-- ABOUT THIS EXERCISE --
Write out exactly the line containing "Task: Expand chat with the fullscreen icon" along with each line that follows it in the records below, and no others.

--- DATA SUPPLIED Enclosed Below ---

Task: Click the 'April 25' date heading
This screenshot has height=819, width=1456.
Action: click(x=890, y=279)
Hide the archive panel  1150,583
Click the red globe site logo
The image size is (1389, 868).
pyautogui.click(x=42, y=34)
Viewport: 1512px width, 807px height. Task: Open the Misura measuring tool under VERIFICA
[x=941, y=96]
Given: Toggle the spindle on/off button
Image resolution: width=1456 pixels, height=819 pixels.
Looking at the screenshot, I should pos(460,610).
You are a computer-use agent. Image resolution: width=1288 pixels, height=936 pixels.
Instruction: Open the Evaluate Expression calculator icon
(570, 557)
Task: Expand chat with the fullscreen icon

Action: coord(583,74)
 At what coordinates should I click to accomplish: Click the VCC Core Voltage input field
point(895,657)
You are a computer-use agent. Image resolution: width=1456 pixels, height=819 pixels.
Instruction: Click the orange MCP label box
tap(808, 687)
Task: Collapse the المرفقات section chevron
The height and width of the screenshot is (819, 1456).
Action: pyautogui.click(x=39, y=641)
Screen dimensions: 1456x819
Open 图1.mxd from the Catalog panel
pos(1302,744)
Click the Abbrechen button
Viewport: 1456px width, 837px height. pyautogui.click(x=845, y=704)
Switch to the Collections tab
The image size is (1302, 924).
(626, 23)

--- End of Enclosed DATA SUPPLIED ---

-- EXERCISE RESPONSE --
Task: Expand chat with the fullscreen icon

Action: coord(583,74)
 At what coordinates should I click to accomplish: Click the VCC Core Voltage input field
point(895,657)
You are a computer-use agent. Image resolution: width=1456 pixels, height=819 pixels.
Instruction: Click the orange MCP label box
tap(808, 687)
Task: Collapse the المرفقات section chevron
The height and width of the screenshot is (819, 1456).
Action: pyautogui.click(x=39, y=641)
Screen dimensions: 1456x819
Open 图1.mxd from the Catalog panel
pos(1302,744)
Click the Abbrechen button
Viewport: 1456px width, 837px height. pyautogui.click(x=845, y=704)
Switch to the Collections tab
The image size is (1302, 924).
(626, 23)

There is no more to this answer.